Apart from the question of what is a good latency, we should also discuss how to reduce it. The first obvious step towards reducing the latency should be picking a trustworthy ISP for your internet connection. Other things to consider should be:

1. Avoid downloading several files at once; while it can seem time-efficient, it's not. Multiple running downloads will simply increase network latency, perhaps lengthening the length of time that downloading takes. It's a good idea to make sure your internet connection can handle numerous simultaneous downloads if you have to do so.

2. Multiple applications running at once might generate a lot of traffic on your connection network and may significantly increase latency. 

3. Network interfaces can become infected by computer worms and viruses, which will slow down your network. You can thus frequently encounter network latency problems. Always check to see if your gadget has proper security measures and is protected by antivirus software. Additionally, stay away from browsing dubious websites or those that your firewalls warn you can pose a security danger. Antivirus software might be useful for network monitoring.

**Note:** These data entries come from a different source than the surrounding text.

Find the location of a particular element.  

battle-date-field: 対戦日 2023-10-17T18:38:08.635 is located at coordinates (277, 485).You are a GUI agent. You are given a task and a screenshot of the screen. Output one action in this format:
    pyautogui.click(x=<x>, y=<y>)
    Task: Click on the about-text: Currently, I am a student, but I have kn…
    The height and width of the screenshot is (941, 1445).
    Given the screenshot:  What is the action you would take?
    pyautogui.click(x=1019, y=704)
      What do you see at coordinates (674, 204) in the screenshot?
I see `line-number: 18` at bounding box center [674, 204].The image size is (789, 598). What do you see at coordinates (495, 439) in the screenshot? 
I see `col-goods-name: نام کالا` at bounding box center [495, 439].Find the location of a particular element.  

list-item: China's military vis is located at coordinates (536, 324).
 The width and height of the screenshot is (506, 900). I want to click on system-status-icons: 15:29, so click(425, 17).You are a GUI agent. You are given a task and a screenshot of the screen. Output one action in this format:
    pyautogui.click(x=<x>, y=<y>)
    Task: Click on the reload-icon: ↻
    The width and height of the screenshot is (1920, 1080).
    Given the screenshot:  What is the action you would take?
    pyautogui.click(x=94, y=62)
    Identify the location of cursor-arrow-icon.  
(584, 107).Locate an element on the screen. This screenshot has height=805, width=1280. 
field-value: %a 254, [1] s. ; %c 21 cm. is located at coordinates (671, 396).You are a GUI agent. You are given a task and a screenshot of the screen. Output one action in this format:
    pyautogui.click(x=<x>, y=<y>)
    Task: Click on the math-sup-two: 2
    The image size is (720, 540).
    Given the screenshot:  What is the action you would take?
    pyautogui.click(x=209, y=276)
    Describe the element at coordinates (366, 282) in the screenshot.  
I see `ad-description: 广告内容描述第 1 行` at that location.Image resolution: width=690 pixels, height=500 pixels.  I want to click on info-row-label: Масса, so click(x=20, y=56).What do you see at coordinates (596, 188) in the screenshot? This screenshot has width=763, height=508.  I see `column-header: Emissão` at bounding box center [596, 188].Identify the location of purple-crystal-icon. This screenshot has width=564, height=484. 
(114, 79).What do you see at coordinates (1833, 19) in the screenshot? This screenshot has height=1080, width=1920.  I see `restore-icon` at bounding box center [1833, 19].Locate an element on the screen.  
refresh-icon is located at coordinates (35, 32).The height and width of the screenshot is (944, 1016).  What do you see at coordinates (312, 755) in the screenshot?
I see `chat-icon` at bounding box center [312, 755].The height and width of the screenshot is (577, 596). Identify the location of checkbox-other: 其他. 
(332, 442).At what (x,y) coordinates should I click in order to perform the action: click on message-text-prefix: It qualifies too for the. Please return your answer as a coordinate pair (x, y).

4. High-traffic internet users, such as online gamers, should choose ethernet cable over Wi-Fi. Because cable ethernet has lesser latency, this is the cause.

5. Cache is typically seen as a waste of valuable device storage space on a computer, yet it allows your browser to develop something like muscle memory. This is done so that the next time you browse a specific website, it will load more quickly and with less latency.



Wrapping Up:


So, this article stressed the question of what is a good latency and how it affects the gaming experience. Although the first thing you can do to fix your network should be to get a better ISP there can be other reasons as well.